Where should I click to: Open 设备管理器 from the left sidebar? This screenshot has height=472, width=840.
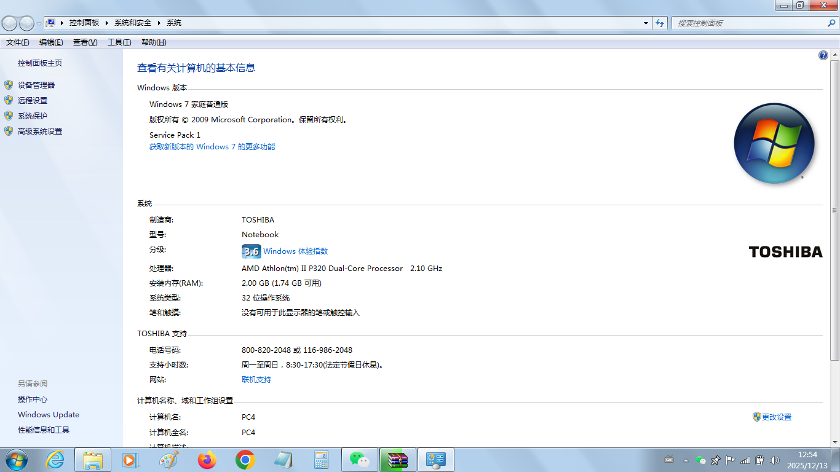click(36, 85)
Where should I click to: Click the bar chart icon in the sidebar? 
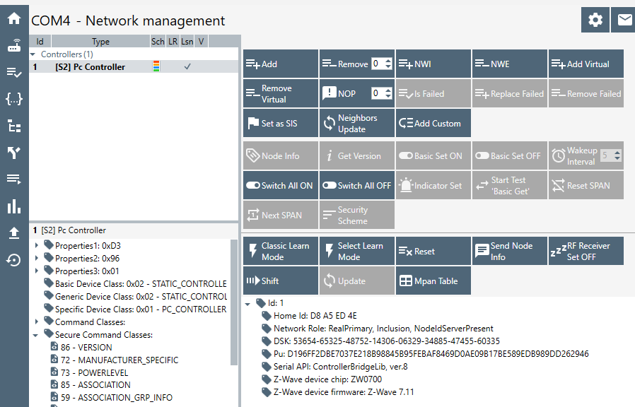coord(13,206)
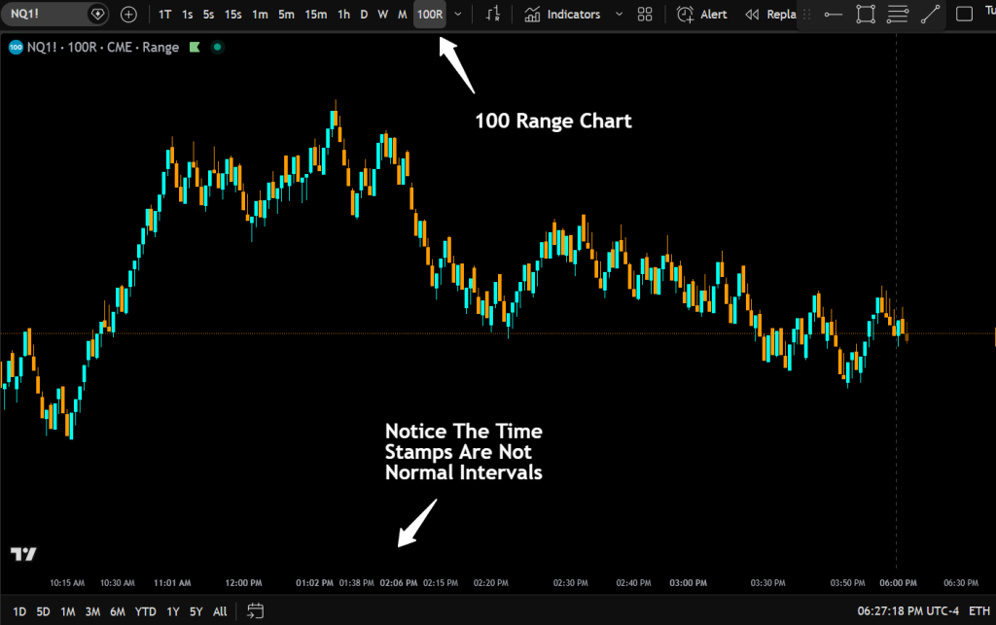The height and width of the screenshot is (625, 996).
Task: Select the parallel channel tool
Action: pyautogui.click(x=897, y=14)
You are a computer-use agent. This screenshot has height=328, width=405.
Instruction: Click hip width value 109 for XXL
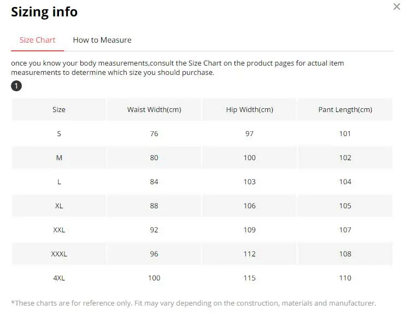(x=250, y=230)
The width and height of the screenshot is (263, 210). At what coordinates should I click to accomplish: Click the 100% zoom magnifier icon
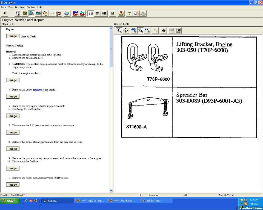[x=134, y=30]
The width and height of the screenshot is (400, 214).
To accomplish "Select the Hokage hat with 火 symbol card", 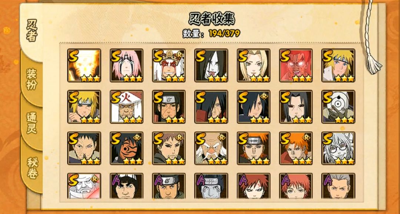I will 127,107.
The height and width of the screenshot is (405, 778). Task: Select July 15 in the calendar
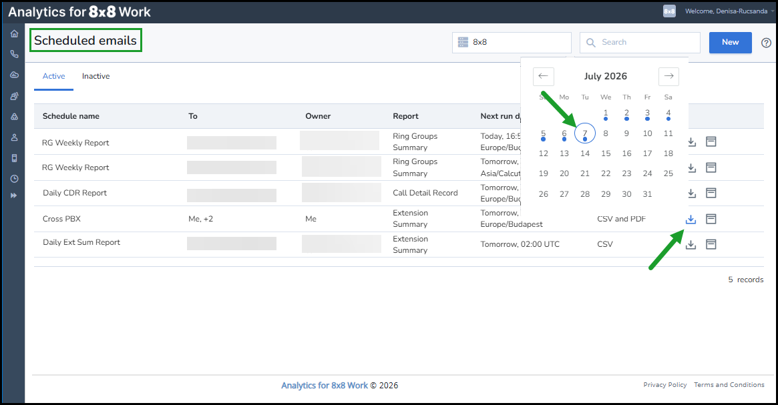click(606, 153)
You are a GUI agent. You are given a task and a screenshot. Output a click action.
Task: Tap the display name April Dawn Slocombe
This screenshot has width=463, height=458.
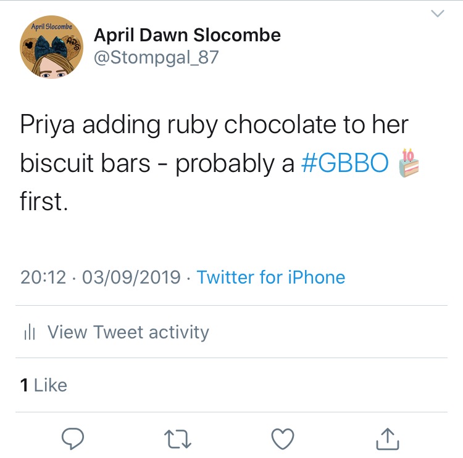[187, 36]
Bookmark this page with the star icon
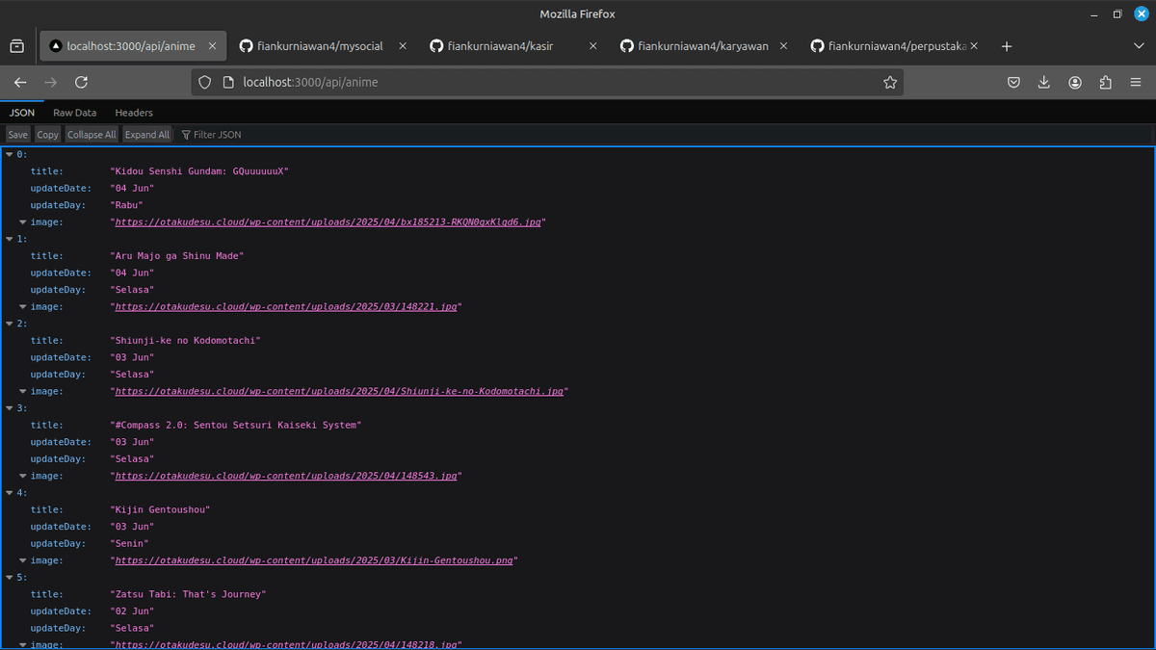 [890, 82]
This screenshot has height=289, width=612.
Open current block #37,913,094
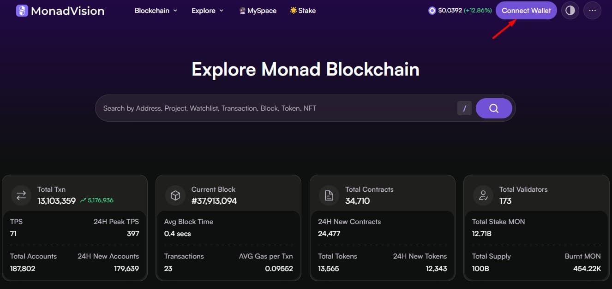214,201
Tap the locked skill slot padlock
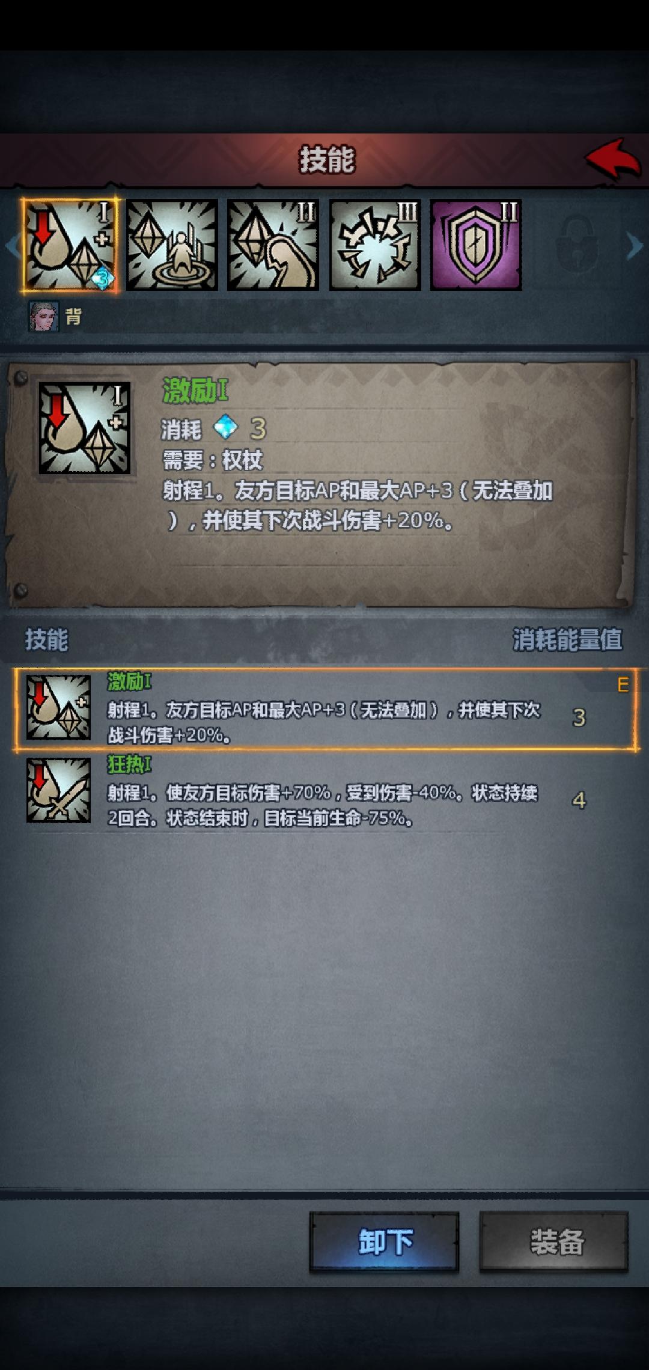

◇ ◇ ◇

● What the task asks: Copy exactly the lines that run from the line containing "You are a GUI" to the end of the data above, keeping both end lines and leaving out all pictures.

● Written solution:
You are a GUI agent. You are given a task and a screenshot. Output a click action.
Task: Tap the display name April Dawn Slocombe
This screenshot has width=463, height=458.
[187, 36]
Bookmark this page with the star icon
 [890, 82]
This screenshot has height=289, width=612.
Open current block #37,913,094
214,201
Tap the locked skill slot padlock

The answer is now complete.